Submitted July 21, 1952.
Decided August 5, 1952.
Raymond Godbersen, Washington, D.C., for appellant. Robert J. Winburn, Washington, D.C., also entered an appearance for appellant.
William J. Brannan, Jr., Washington, D.C., for appellee.
Before CAYTON, Chief Judge, and HOOD and QUINN, Associate Judges.
This appeal arises from a finding in favor of the plaintiff granted on the defendant's opening statement. Plaintiff, Suburban National Bank, sued defendant, Mrs. Morgan, to recover the balance due on a promissory note of which she was the maker. Defendant denied liability and filed a verified answer alleging fraud and lack of consideration. She also filed a counterclaim demanding the amount she had paid on the note.

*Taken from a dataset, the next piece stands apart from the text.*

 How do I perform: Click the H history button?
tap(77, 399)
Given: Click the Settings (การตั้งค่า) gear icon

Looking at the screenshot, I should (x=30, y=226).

We have before us the stenographic transcript of the opening statements and from our study of them we are of the opinion that they were insufficient to warrant the trial judge in invoking so harsh a procedure and halting the trial at the outset. In reciting the facts counsel for plaintiff claimed that defendant had come into plaintiff bank and made a loan of $1,737.90 in order to finance the purchase of a truck from one Schaefer. The bank at that time held Schaefer's note for the same amount. In addition, counsel stated that the consideration given defendant for her note was the cancellation of the Schaefer note and the substitution of defendant's note in its place; that defendant had paid off one-half of the note in monthly installments but had refused to continue her payments. It was plaintiff's position that even if defendant had not given authority for such substitution, as she claimed, her subsequent acts of partial payments were sufficient to constitute ratification. On the other hand, defendant's counsel said that he would prove by testimony that there was a total lack of consideration. He further stated that her subsequent partial payments on this note did not constitute ratification in view of defendant's claim that she did not authorize the substitution of her note for that of Schaefer.
Such a direct conflict on questions of fact requires that the trial judge, sitting without a jury, should hear the evidence before attempting to decide the facts. We feel that it was error to grant judgment and dismiss the counterclaim solely on such sketchy opening statements. Clearly there were questions of fact to be developed by the testimony of witnesses.
We have repeatedly said that granting a verdict on the opening statement is an extreme measure and should be invoked most cautiously. Unless the facts and all inferences which may be drawn therefrom are clear beyond doubt, the parties are entitled to develop their case by testimony.
Slater v. Berlin, D.C.Mun.App., 83 A.2d 228; DeGrazia v. Anderson, D.C.Mun.App., 62 A.2d 194; Mitchell v. David, D.C.Mun.App., 51 A.2d 375.
Reversed with instructions to award a new trial.